MILLINOCKET – The Maine Department of Labor will deploy a Rapid Response team to the Katahdin region to assist nine workers due to be laid off this week from the Katahdin Avenue paper mill, a spokesman said.
“At this point it’s looking like it will happen at the end of this week,” Labor Department Spokesman Adam Fisher said Tuesday. “We don’t have an exact time as yet.”
Katahdin Paper Co. LLC officials said Monday that they expect to begin laying off as many as 208 workers from the Millinocket mill and ultimately some from the East Millinocket mill by the end of the week. The layoffs will be gradual as workers prepare the Millinocket plant for an indefinite shutdown as part of the company’s plans to convert the mill from burning oil to burning biomass – and possibly reopen if biomass negotiations are fruitful.
Glenn Saucier, the mill’s personnel department director, confirmed that nine layoffs are likely by Saturday.
The Rapid Response team offers access to re-employment leads and advice, job retraining, unemployment benefits and all state and federal health care and unemployment resources, Fisher said.
Fisher echoed Saucier’s message Monday that mill management and unions will finish retraining, mill cleanup and bumping – a union practice that allows workers with seniority to keep jobs ahead of less-senior workers – over the next several weeks.
“Because of the bumping and training sessions, it will be awhile before we have anything new scheduled,” Fisher said.
The retraining is part of management restructuring and plans to mothball the mill until the new boiler is operational, he said.
Fisher stressed that the Labor Department has a worker posted at the Katahdin Region Higher Education Center off Route 157 in East Millinocket who can meet with laid-off workers at any time.

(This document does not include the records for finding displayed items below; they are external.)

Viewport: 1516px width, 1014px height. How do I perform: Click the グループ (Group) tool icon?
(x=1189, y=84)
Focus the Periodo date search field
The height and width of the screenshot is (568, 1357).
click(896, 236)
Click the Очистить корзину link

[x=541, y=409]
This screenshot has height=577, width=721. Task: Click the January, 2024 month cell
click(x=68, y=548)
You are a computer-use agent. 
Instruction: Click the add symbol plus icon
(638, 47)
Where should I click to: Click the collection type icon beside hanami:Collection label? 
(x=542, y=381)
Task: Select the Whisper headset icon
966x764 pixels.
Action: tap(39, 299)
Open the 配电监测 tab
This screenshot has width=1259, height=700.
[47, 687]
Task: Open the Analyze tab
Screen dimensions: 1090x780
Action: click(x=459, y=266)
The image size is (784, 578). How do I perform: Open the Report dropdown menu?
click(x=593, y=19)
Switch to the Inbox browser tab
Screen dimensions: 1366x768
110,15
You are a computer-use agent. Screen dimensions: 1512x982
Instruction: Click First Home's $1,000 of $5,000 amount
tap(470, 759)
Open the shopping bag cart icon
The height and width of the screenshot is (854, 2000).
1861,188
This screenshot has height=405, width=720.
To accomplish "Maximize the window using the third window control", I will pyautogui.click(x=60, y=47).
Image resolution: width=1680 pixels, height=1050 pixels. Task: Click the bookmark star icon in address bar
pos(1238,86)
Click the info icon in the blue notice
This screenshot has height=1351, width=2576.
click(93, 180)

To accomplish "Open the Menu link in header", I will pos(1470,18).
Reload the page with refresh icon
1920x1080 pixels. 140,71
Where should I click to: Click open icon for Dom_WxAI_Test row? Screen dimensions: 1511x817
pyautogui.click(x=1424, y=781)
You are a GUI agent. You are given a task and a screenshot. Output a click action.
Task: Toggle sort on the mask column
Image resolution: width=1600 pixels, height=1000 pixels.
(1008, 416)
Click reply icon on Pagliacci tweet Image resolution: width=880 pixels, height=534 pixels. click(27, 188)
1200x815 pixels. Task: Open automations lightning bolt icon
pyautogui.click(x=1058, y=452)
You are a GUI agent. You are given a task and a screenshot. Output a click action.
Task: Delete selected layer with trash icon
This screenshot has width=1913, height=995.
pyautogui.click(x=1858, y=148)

Mill parent company Brookfield Asset Management of Toronto announced May 29 that the Millinocket mill’s prodigious oil use would in 60 days force an indefinite shutdown and layoff of 208 workers if an alternative energy source were not found.
Gov. John Baldacci intervened, the mill found energy savings and supportive customers, and the deadline was extended repeatedly.
Brookfield was in talks with alternative energy providers on Aug. 26 when its officials ordered the Sept. 2 shutdown in a manner that Baldacci and the unions said was abrupt. The mill ceased production on Sept. 2 when cleanup operations began.
The transition team consists of state and local government officials, community leaders and churches and nonprofit social service agencies working to assemble all aid available for laid-off workers.